Could you output each line below exactly as it appears, excluding any pictures?

○ ○ ○ ○

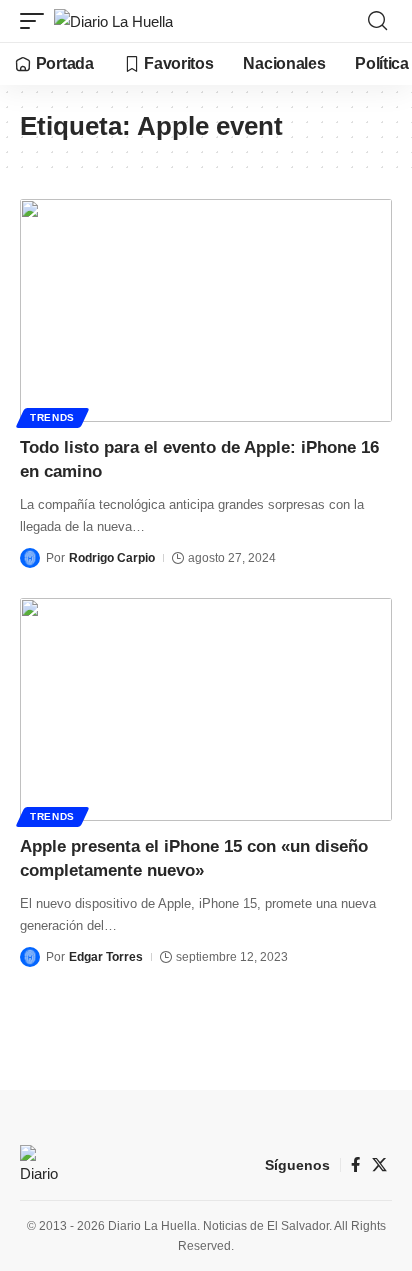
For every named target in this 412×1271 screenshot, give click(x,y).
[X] (379, 1165)
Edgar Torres (106, 957)
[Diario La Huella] (113, 21)
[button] (37, 21)
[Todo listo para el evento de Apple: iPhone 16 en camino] (206, 310)
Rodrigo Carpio (112, 558)
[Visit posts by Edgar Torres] (30, 957)
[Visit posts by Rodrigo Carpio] (30, 558)
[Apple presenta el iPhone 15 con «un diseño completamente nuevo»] (206, 709)
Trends (52, 417)
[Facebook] (355, 1165)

○ ○ ○ ○

■ **RESPONSE AREA**
For every named target in this 412×1271 screenshot, give click(x,y).
[X] (379, 1165)
Edgar Torres (106, 957)
[Diario La Huella] (113, 21)
[button] (37, 21)
[Todo listo para el evento de Apple: iPhone 16 en camino] (206, 310)
Rodrigo Carpio (112, 558)
[Visit posts by Edgar Torres] (30, 957)
[Visit posts by Rodrigo Carpio] (30, 558)
[Apple presenta el iPhone 15 con «un diseño completamente nuevo»] (206, 709)
Trends (52, 417)
[Facebook] (355, 1165)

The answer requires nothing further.